— Stored data —
....................
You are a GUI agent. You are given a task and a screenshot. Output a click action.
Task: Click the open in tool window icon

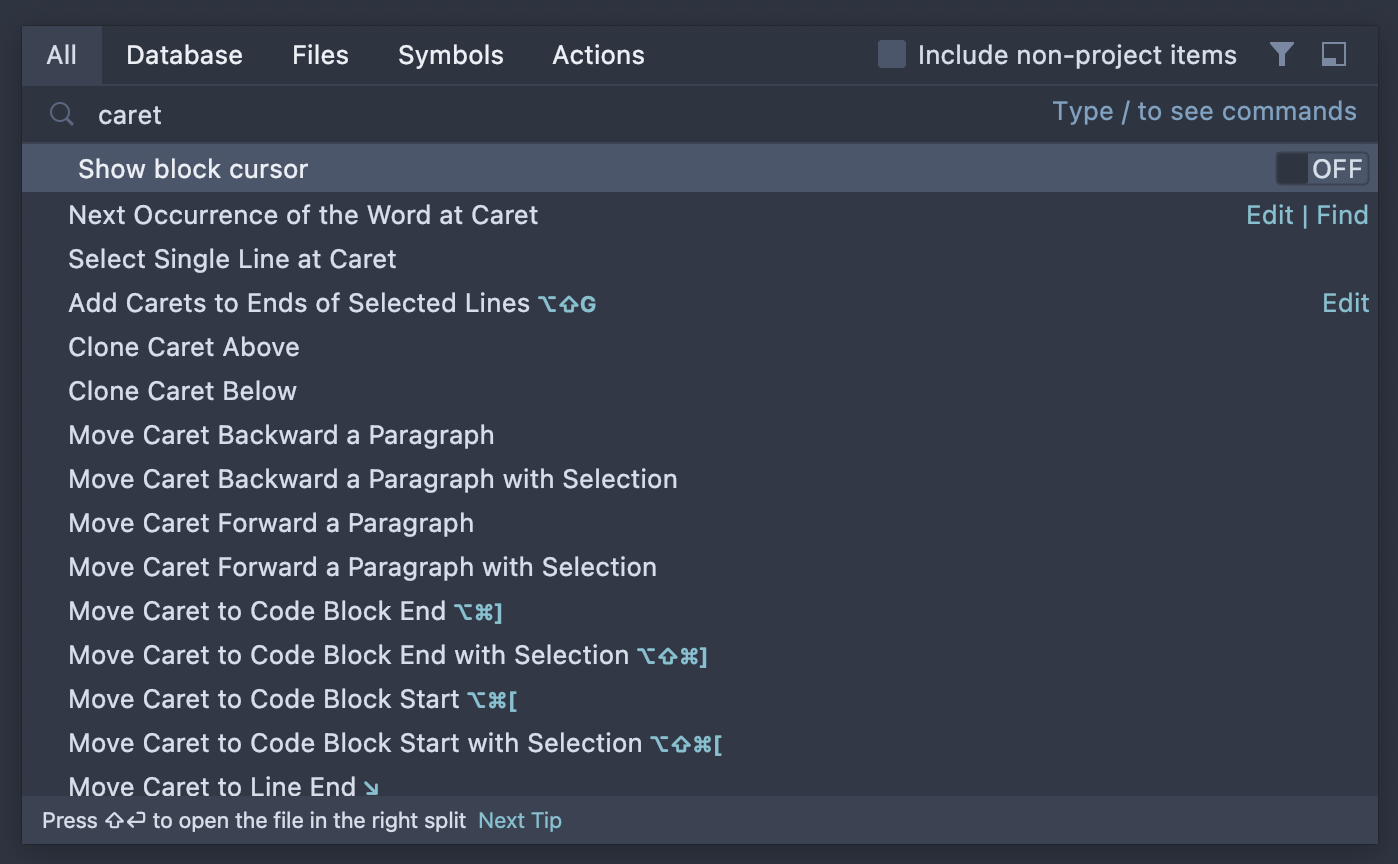pyautogui.click(x=1334, y=54)
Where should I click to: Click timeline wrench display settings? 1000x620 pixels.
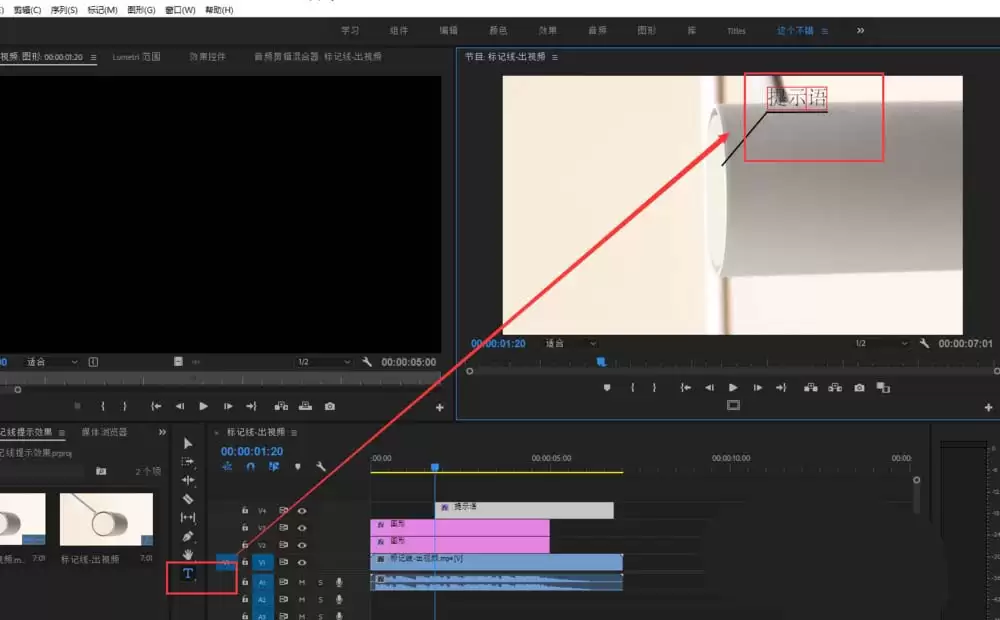click(x=321, y=466)
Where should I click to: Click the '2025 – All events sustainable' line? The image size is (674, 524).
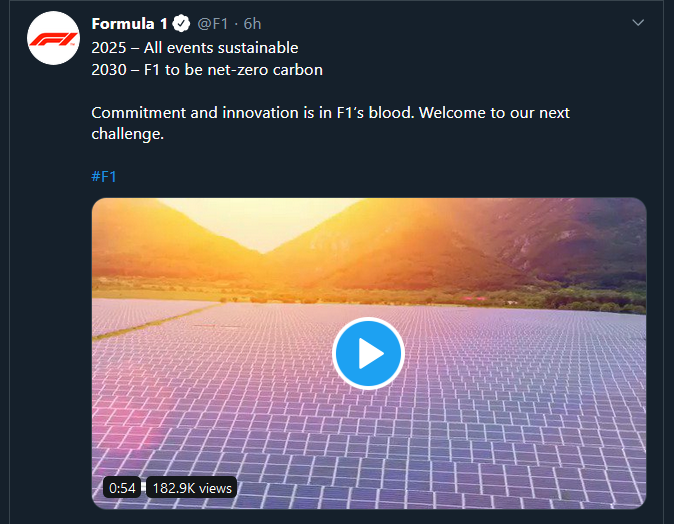(x=194, y=47)
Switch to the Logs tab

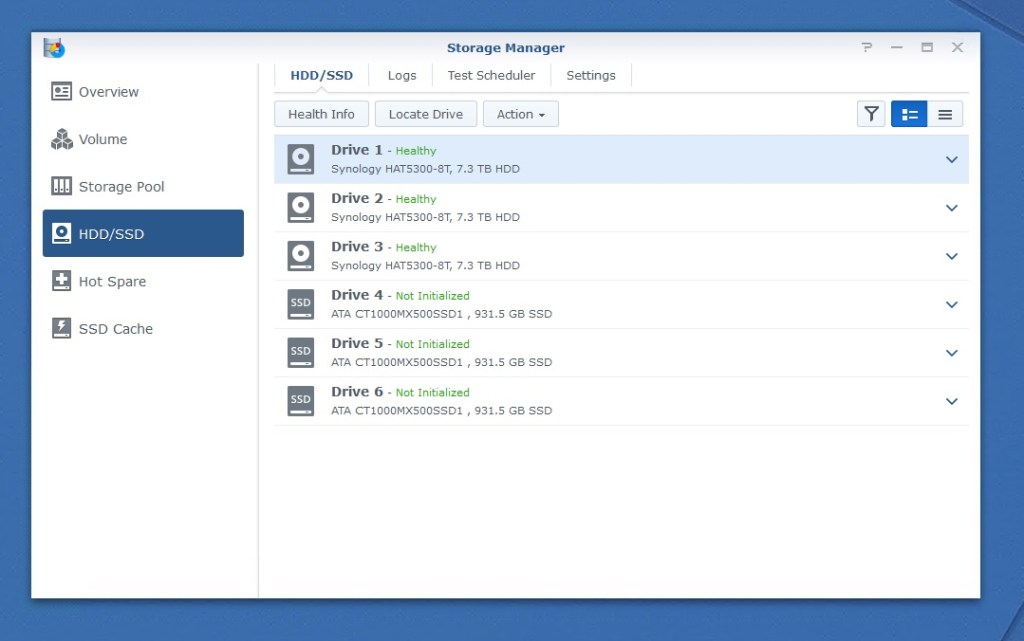[401, 75]
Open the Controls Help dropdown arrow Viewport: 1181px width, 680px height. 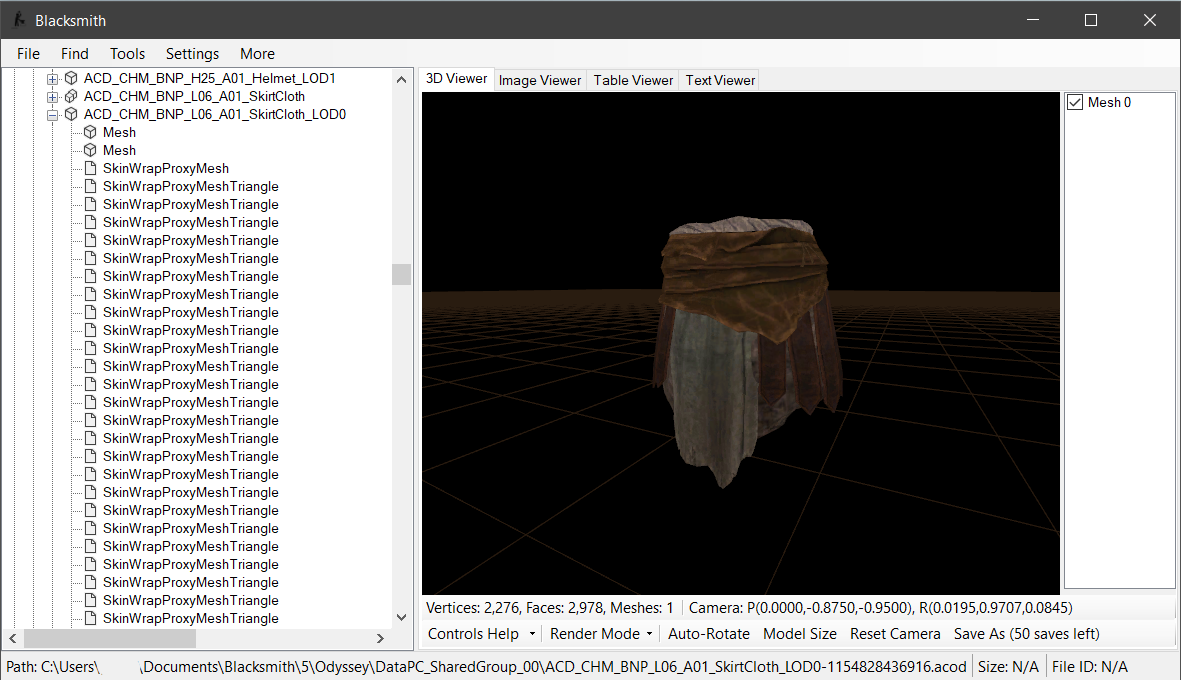point(532,633)
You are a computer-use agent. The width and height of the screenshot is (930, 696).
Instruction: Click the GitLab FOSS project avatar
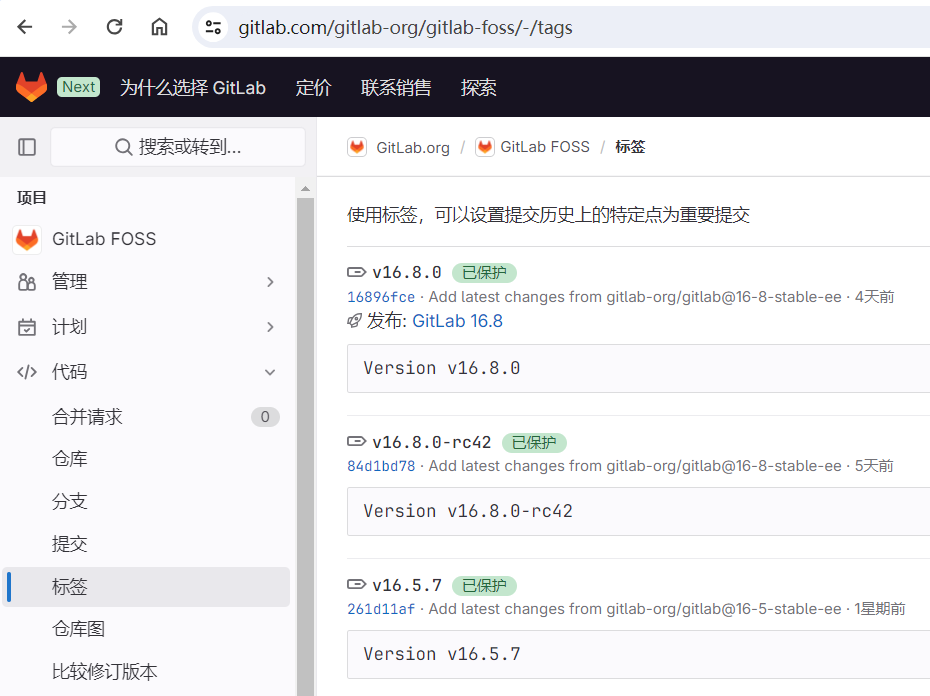[x=28, y=238]
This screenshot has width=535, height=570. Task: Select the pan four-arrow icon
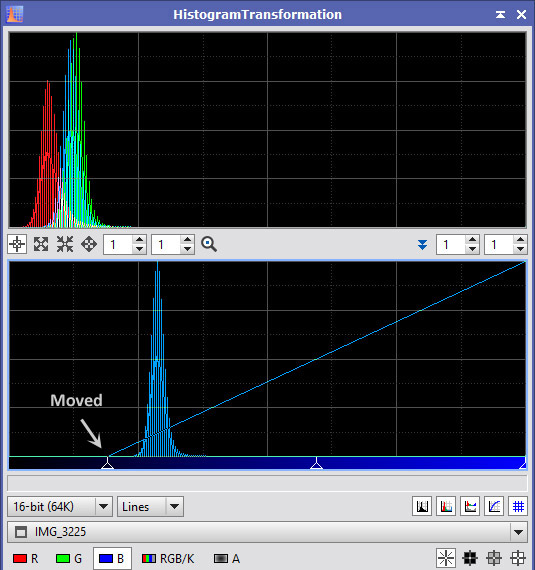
....................
Scanning the data above, copy out every line where "agent" is found.

— Response to the task —
You are a GUI agent. You are given a task and a screenshot. Output a click action.
You are a computer-use agent. The width and height of the screenshot is (930, 696).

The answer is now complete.